Though perhaps if the mem* functions were used to implement a fat strings implementation, many of those might still apply.
Point being; the compiler can help when your strings representation is first class by the language spec.
The compiler can also help with FORTIFY; it can insert compile time length checks in certain cases that can make code safer. This avoids treewide rewrites which are relatively painful to do for the Linux kernel due to its development model, but not impossible. That's another barrier to a new string representation and a library of routines for these.
That said, strscpy is not part of the language spec, so I'm guessing unless it's implemented in terms of language defined functions, it gets neither libcall optimizations nor fortified.
I think that structure will be helpful, and you can also easily pass substrings. (With null-terminated strings, you can easy cut off some characters from the beginning of the string, but not from the end. Passing both the length and the pointer together allows to easily do both, as well as allowing passing strings containing null characters.) I think that this is better than Pascal strings, due to being able to make substrings like this.
(Also the structure can be passed by value (without a pointer to the structure), which also allow to easily use in other function, e.g. to convert a null-terminated string or Pascal string into this structure, without allocating additional memory.)
It boggles my mind that the C standard hasn’t officially added support for this. It seems like such a small change that would dramatically improve the quality of C code.
It would not be a small change if you wanted to actually make them usable for the standard library - ie. add a second 'struct bytes'-variant of EVERY function that currently accepts a NUL-terminated string.
No, just calling a conversion function before (that would need heap allocation) would never be accepted by C programmers (for the overhead).
Then there is inertia - how many really would want to port their application to a different string type? Not to mention, all the libraries you're using would also have to been converted.
You can make the read-only conversion "free" by storing both the size of the string, as well as terminating the actual string contents with a NUL. So the String "bar" would be { length: 3, contents: ['b', 'a', 'r', '\0\] }. All your functions dealing with the "rich" string type work the same using the length, except they have to be aware of the need to preserve the terminating 0, and you if you want to pass a read-only string to a legacy function you can just pass it contents.
Of course that also generates a giant foot gun because you might manage to get the old and new strlen to disagree on the size, because one reads the length field and the other searches the \0.

════════

YOUR TASKS:
A: Copy out the listing lines verbatim, beginning at the line containing "This screenshot has width=2078, height=581." and stopping after the line containing "center [863, 402].".
B: Extend the discussion of C string representations, picking up after its last sentence.
The discussion above has no connection to the listing that follows.

MATERIAL PROVIDED:
════════

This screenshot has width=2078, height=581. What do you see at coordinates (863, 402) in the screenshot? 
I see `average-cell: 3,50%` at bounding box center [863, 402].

════════

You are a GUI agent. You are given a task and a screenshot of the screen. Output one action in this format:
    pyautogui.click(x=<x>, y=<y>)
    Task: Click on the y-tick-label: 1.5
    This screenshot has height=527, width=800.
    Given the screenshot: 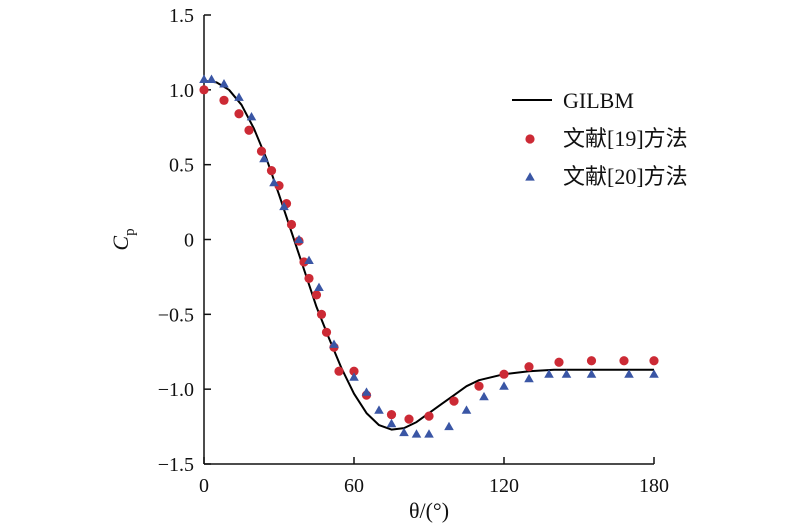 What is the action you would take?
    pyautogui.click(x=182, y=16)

════════

EXERCISE RESULTS:
A:
This screenshot has width=2078, height=581. What do you see at coordinates (863, 402) in the screenshot? 
I see `average-cell: 3,50%` at bounding box center [863, 402].

B:
SDS is cool, I use it in my projects and have also extended it further with some new features... but I worry about the amount of dynamic allocation going on, it would be nice to have an alternative solution such as using stack or pool allocations, or being able to declare SDS string literals at compile-time (probably only possible in C++). Every time I notice that I need to replace a const char* with an SDS I just know I'm slowing things down and adding more complexity.
It doesn't have to be 1:1 equal to SDS, rather at least having WG14 doing something, anything at all, instead of keeping pushing the agenda of C being a Swiss cheese of security exploits, to the point everyone is adopting hardware memory tagging as the ultimate mitigation.
For some reason C seem to be going through standard updates as often as C++ now. Not only that, they've added absolutely huge stuff like threading primitives as well as an insane generic macro thing.
Surely they could add better designed structures and functions for dealing with memory.
Is that really so big a deal, considering they've done that multiple times already anyway? How many versions of strcpy, printf, and other string handling functions are there already?
Nul termination is not only in C but also in some file formats. It has some advantages - apart from modest space savings for short strings, it means that you can read a string from some given location to the end - without any out of band data (length) that necessarily has to be stored in a different, agreed on location. This is a very valuable property.
I'm not saying don't use length fields, I'm saying use nul terminators where possible and use length fields where needed. And, they are not mutually exclusive.
And C doesn't need a standardized length delineated string structure in my opinion. Nul terminators serve the job fine for most Standard APIs (which take only short strings), and can receive length fields as separate function parameters where required.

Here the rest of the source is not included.